= Beth Levin (musician) =

American classical pianist (born 1950)

Beth Levin (born December 17, 1950) is an American classical pianist in the Romantic tradition of her teachers Marian Filar, Rudolf Serkin, Leonard Shure, and Dorothy Taubman at the Taubman Institute. Levin is devoted to the highly expressive and demanding repertoire of Beethoven, Schumann, Chopin, Brahms, Rachmaninoff, and Ravel, as well as to the work of leading modernists such as Anders Eliasson, David Del Tredici, Alexander Goretzky, Louis Karchin, and Scott Wheeler.

==Early influences==
Born in Philadelphia, Pennsylvania, Levin's fascination with music developed from the age of 3, when she first began piano lessons. Levin says: "Some of my earliest memories are of playing as my father sang. We were fortunate to have a brilliant pianist living just around the corner: Cecille Sharlip, who had emigrated from Europe to study at the Curtis Institute of Music. Sharlip guided me until I was 12, at which time she suggested I audition for the great Chopin interpreter Marian Filar, who was then teaching at the Settlement Music School (Philadelphia). I absorbed a sense of musical tradition that has never left me."
Working with Filar, himself a former student of Walter Gieseking, led to Levin winning at the age of 12 an audition to perform with the Philadelphia Orchestra. Four years later, she again appeared with that orchestra.

==Musical education==
At the age of 17, Levin successfully auditioned for Serkin, then a professor of piano and director of the Curtis Institute. Levin said: “Mr. Serkin was an inspiration the moment he walked into a room, a single word evoking the eloquence of a poem.” Other teachers at Curtis included chamber musicians Arnold Steinhardt and David Soyer, first violinist and cellist, respectively, of the Guarneri Quartet. Levin completed her academic work as a Boston University student of Leonard Shure, who was in turn a student and teaching assistant of the great Beethoven interpreter Artur Schnabel. "I recall Shure asking me at the audition why I made music. 'Because I love it,' I said simply. He suggested we start lessons that very day."

==Performing career==
As a freshly minted performer, Levin undertook years of travel, both within the United States and abroad. Branching out into as many performing roles as possible, she appeared as a soloist, chamber music participant, and concerto soloist.

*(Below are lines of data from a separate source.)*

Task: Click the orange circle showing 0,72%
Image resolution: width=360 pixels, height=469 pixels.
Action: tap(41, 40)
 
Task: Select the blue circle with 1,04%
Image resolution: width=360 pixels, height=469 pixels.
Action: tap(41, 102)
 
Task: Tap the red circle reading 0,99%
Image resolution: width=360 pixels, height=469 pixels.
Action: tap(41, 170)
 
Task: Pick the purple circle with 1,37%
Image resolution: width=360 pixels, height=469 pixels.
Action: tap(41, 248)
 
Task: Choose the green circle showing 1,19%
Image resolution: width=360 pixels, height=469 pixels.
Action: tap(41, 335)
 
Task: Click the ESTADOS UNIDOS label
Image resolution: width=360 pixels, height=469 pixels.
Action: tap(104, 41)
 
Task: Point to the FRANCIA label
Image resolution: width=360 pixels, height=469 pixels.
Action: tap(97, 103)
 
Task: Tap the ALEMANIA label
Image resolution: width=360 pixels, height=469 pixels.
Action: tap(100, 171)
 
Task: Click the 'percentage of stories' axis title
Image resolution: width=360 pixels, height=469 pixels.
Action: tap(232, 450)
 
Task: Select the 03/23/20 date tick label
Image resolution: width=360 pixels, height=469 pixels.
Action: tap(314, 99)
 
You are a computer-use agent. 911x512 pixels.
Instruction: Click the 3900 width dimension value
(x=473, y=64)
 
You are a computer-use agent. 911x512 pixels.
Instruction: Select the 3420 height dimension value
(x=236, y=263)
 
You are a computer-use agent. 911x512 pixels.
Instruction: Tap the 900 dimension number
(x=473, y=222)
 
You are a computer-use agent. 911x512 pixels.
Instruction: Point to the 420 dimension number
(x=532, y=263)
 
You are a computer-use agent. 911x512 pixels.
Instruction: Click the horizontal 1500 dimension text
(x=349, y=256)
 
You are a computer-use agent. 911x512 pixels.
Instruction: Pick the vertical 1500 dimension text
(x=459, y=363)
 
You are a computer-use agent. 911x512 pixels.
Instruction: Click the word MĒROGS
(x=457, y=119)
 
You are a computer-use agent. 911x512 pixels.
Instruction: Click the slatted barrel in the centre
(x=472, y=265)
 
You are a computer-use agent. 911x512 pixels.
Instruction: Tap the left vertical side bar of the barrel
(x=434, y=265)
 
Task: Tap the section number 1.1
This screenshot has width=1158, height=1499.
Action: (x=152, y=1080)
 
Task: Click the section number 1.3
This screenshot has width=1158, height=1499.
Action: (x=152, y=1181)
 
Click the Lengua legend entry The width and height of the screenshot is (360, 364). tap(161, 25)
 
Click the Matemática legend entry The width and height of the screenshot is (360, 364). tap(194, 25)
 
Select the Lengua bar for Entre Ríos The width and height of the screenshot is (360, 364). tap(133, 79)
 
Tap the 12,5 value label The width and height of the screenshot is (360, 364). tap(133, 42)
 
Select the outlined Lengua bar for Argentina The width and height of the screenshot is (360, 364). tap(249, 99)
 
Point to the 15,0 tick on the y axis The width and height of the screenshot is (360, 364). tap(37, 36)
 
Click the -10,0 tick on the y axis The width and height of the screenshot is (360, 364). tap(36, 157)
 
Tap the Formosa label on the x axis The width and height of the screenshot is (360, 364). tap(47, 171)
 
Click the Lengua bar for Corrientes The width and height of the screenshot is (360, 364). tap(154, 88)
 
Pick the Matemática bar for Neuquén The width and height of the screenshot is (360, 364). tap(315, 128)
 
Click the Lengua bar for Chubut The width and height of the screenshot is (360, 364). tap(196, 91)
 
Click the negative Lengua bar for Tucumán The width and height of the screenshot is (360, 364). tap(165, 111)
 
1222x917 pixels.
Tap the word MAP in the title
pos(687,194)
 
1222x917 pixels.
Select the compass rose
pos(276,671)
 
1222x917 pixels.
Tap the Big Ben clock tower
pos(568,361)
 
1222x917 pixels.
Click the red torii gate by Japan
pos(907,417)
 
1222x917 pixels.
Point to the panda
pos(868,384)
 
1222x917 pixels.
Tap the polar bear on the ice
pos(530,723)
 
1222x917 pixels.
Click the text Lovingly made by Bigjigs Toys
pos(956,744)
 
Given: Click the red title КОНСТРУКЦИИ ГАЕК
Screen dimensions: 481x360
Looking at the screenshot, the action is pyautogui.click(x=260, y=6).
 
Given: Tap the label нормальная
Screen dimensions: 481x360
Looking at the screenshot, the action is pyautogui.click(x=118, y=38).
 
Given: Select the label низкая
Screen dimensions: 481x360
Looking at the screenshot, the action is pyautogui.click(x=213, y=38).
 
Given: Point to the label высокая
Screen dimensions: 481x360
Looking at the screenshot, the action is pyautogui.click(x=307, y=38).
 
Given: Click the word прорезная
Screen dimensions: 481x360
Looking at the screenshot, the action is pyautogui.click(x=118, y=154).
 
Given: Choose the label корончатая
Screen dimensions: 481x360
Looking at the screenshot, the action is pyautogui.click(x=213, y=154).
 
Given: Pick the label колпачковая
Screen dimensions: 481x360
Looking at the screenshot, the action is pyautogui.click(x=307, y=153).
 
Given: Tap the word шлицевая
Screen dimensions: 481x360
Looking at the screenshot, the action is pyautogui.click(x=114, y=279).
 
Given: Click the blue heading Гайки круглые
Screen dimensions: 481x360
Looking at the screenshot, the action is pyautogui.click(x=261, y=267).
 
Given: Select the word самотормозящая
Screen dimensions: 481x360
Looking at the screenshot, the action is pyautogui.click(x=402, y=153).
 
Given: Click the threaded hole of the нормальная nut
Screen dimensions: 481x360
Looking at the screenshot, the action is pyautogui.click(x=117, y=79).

As an artist in the “Music From Marlboro” program (an offshoot of the Marlboro Music School and Festival and the Curtis Institute), Levin worked with pianist Paul Badura-Skoda, violinist Sandor Vegh, founder of the renowned Vegh Quartet, and bassist Julius Levine,. She appeared in other chamber music venues, accompanying Raphael Hillyer of the Juilliard Quartet and flutist Paula Robison.
Still in her early 20s, Levin appeared as piano concerto performer with the Boston Symphony Orchestra led by Arthur Fiedler, the Seattle Symphony led by American musician and conductor Milton Katims, and the Boston Philharmonic led by Benjamin Zander.
European travel led Levin to Spain, Iceland, Serbia, and Turkey. In Iceland, where she continues to appear yearly as soloist, she founded and played for 10 years with Trio Borealis as well as with members of the Iceland Symphony Orchestra. She traveled throughout Spain as a member of the trio. She gave master classes in Serbia and Turkey under the aegis of the U.S. State Department.

==New York==
Establishing herself in New York, Levin studied with pre-eminent piano mentor Dorothy Taubman. Levin gave recitals at Lincoln Center for the Performing Arts, Steinway Hall, and the Metropolitan Museum of Art. She worked with members of the New York Philharmonic and recorded with other Marlboro musicians for Columbia Masterworks Records. Concerts throughout the U.S. featured work with such chamber ensembles as the Audubon Quartet and the Vermeer Quartet. Levin is one of five musicians who comprise Vista Lirica, a chamber group devoted to the cause of environmentalism and the music of the Romantics.
As part of her continued commitment to contemporary composers, Levin collaborated with Del Tredici to perform his “Ballad in Yellow.” Levin has appeared in broadcast interviews and performances on radio stations WNYC, WNYE, and WQXR in New York, WFMT in Chicago, and WGBH in Boston. She conducted American master classes at such institutions as New York University and The College of William & Mary.

==Recent recordings==
Among Levin's recordings are A Single Breath: Beethoven's Last Three Piano Sonatas (Navona Records, 2013), Beethoven's Diabelli Variations (Centaur Records, 2011) and Bach's Goldberg Variations (Centaur Records, 2008). "Revelatory", commented Richard Brody in The New Yorker on Levin's approach to the Beethoven sonatas, adding that the pianist had "conveyed the sense of being in the vicariously conjured presence of Beethoven himself."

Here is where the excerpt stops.